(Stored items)

--- --- ---

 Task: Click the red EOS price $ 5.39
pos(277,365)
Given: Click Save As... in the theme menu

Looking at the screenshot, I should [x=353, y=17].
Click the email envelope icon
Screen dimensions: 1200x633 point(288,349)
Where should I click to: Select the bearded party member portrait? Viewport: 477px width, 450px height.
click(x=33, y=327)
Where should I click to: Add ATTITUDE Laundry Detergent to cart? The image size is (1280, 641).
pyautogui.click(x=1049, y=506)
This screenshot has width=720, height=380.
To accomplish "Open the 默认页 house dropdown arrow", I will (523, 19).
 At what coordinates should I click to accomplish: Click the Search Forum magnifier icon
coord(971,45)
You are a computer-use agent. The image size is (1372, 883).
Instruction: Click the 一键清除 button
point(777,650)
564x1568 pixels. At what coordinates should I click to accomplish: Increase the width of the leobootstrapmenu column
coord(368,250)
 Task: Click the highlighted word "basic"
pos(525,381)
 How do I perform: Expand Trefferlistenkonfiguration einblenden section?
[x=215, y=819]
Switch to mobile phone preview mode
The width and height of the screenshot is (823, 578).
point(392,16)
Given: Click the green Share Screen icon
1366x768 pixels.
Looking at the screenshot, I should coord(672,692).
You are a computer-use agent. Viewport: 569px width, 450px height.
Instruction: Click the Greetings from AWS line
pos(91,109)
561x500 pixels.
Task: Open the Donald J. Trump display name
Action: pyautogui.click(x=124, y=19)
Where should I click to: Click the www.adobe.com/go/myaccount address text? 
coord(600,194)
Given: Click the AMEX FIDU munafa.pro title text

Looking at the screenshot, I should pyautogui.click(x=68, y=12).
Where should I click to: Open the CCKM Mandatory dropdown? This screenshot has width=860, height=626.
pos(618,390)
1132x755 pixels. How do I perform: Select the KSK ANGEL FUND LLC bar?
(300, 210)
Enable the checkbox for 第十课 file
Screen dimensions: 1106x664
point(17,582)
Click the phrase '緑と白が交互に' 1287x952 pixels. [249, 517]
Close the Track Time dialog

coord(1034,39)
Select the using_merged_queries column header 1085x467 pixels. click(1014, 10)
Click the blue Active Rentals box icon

--- --- ---

Your task is to retype the entries verbatim, starting with the line that holds "Switch to mobile phone preview mode" and stopping after the line that holds "You are a computer-use agent. Viewport: 569px".

Switch to mobile phone preview mode
The width and height of the screenshot is (823, 578).
point(392,16)
Given: Click the green Share Screen icon
1366x768 pixels.
Looking at the screenshot, I should coord(672,692).
You are a computer-use agent. Viewport: 569px width, 450px height.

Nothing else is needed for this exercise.